Where can I study an LLM?
The LLM is an internationally recognised qualification and can be studied at a range of universities across a variety of legal disciplines and practice areas.
Do all places offer the same courses?
In the UK alone, there are currently 114 institutions which offer LLM courses for the upcoming academic year, every one with a different list of specialisations.
Each institution’s offering can range from the General LLM to courses in over twenty different subjects. When picking out the best course for you, make sure you take a look at the requirements for each university, who will generally ask for a 2:1 classification in your undergraduate degree.
For example, The University of Law has nine courses currently in place, with that number set to be doubled over the coming year as new programmes are introduced. As is the case with other universities, their LLM courses can be taken either full or part-time, and can be undertaken either from the start of the autumn term, or from the beginning of the calendar year.

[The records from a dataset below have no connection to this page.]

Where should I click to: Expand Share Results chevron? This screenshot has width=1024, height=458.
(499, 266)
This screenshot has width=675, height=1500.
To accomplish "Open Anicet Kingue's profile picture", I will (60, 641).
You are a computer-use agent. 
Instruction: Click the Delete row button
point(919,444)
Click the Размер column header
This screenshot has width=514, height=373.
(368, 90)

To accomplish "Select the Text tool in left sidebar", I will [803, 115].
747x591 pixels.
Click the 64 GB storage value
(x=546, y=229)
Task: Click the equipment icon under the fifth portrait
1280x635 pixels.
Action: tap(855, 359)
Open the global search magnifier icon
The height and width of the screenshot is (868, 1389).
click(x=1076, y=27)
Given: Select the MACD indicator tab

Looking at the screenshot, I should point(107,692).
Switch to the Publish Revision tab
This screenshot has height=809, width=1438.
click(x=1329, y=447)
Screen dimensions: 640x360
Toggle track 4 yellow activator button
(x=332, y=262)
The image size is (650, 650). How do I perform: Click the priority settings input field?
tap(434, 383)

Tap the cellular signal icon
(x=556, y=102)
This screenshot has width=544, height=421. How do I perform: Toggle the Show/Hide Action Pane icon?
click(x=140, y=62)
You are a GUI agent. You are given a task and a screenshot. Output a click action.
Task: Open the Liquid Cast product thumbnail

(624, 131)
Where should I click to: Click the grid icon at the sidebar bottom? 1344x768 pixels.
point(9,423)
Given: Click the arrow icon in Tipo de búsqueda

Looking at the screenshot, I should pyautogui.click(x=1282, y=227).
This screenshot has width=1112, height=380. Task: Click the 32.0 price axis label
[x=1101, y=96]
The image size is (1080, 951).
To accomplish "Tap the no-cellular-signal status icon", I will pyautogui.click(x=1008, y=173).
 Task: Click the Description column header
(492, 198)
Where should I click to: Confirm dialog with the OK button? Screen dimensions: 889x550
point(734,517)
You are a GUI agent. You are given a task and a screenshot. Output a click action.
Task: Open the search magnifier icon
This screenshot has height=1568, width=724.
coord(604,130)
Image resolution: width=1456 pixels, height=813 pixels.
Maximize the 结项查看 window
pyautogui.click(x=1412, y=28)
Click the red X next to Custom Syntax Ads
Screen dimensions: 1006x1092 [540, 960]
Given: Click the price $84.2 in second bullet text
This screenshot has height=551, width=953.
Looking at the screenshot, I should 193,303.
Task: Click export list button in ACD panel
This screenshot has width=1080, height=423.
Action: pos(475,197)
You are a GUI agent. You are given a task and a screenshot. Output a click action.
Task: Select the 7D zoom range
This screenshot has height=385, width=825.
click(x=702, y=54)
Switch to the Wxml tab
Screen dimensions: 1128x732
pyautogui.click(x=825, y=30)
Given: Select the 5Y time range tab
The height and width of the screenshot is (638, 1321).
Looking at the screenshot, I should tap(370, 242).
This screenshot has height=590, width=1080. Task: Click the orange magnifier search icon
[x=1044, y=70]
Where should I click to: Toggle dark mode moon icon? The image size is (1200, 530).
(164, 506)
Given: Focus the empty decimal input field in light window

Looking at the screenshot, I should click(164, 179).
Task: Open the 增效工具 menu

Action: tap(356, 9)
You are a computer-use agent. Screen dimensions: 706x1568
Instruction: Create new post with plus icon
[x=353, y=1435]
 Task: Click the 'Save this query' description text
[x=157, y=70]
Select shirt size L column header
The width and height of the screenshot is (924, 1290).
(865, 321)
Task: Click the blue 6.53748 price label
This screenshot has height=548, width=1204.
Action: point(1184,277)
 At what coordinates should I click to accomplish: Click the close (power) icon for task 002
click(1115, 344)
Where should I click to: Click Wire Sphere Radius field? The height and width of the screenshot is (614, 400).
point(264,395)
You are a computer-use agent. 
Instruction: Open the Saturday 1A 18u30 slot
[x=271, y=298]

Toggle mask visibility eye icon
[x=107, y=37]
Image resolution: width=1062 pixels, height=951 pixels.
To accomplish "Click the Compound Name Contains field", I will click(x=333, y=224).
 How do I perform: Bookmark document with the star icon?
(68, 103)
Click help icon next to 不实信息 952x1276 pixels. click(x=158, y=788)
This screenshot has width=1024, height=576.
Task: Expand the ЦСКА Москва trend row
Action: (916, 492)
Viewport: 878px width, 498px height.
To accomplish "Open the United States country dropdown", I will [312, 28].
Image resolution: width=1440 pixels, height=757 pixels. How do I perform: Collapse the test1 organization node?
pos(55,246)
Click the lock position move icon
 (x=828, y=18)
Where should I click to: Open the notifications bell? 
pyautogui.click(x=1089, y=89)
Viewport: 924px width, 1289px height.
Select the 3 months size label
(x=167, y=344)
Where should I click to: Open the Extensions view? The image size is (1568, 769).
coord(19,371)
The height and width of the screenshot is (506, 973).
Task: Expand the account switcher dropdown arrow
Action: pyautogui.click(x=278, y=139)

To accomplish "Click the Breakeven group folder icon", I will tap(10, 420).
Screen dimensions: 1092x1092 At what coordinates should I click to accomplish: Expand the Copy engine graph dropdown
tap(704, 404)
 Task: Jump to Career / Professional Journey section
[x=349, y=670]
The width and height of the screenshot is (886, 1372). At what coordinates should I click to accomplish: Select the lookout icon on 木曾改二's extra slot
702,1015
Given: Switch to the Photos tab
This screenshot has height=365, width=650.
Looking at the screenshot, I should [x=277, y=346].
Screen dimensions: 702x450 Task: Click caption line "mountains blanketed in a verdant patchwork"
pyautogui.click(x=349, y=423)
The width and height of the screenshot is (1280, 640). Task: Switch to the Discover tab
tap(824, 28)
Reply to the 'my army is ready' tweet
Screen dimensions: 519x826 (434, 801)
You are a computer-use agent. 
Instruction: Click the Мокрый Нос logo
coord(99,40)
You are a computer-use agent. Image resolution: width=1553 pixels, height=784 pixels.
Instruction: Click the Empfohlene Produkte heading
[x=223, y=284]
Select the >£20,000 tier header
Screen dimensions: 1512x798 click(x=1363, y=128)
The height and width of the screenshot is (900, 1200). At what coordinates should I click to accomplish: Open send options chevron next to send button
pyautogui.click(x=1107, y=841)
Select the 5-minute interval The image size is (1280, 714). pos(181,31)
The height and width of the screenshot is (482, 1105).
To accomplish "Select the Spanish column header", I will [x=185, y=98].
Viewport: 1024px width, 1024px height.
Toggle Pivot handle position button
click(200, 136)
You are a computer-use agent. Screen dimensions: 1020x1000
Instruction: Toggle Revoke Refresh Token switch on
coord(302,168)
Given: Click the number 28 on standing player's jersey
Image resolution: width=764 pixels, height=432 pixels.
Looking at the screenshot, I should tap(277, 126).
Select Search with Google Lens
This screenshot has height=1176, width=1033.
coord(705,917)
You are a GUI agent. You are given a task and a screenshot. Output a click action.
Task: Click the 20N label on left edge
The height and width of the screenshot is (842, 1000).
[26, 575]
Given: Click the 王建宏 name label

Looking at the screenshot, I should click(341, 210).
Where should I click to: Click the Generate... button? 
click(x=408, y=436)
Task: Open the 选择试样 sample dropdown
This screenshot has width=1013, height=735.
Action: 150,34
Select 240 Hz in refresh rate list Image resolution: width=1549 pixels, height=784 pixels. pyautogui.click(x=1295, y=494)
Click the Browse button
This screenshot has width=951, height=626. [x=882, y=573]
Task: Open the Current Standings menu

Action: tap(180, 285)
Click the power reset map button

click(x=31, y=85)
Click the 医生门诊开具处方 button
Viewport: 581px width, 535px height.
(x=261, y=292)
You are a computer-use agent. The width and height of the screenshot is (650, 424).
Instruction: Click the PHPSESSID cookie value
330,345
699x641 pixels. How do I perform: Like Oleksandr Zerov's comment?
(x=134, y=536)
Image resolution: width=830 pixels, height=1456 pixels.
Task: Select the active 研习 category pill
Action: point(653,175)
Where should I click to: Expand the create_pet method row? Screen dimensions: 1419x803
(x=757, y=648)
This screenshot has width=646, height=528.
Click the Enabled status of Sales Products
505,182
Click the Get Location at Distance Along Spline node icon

Will the courses all be at a campus?
For many courses, you’ll be able to either complete an LLM online or by attending lessons on-site - although this latter option could be subject to social distancing restrictions as a result of the Covid-19 pandemic.
In addition, there could also be arrangements to carry out at LLM part-time over two years, rather than the one-year full-time option, should that be a better arrangement for you.
The University of Law has campuses across the country, from London and Bristol to Manchester and Nottingham, offering you a wide range of locations from which to study an LLM. For instance, the Mediation and Alternative Dispute Resolution course is taught from Leeds, Manchester, Birmingham, Bloomsbury and Nottingham. You should take a look at the details for each course offered by The University of Law to get a better idea of your options in terms of locations for study.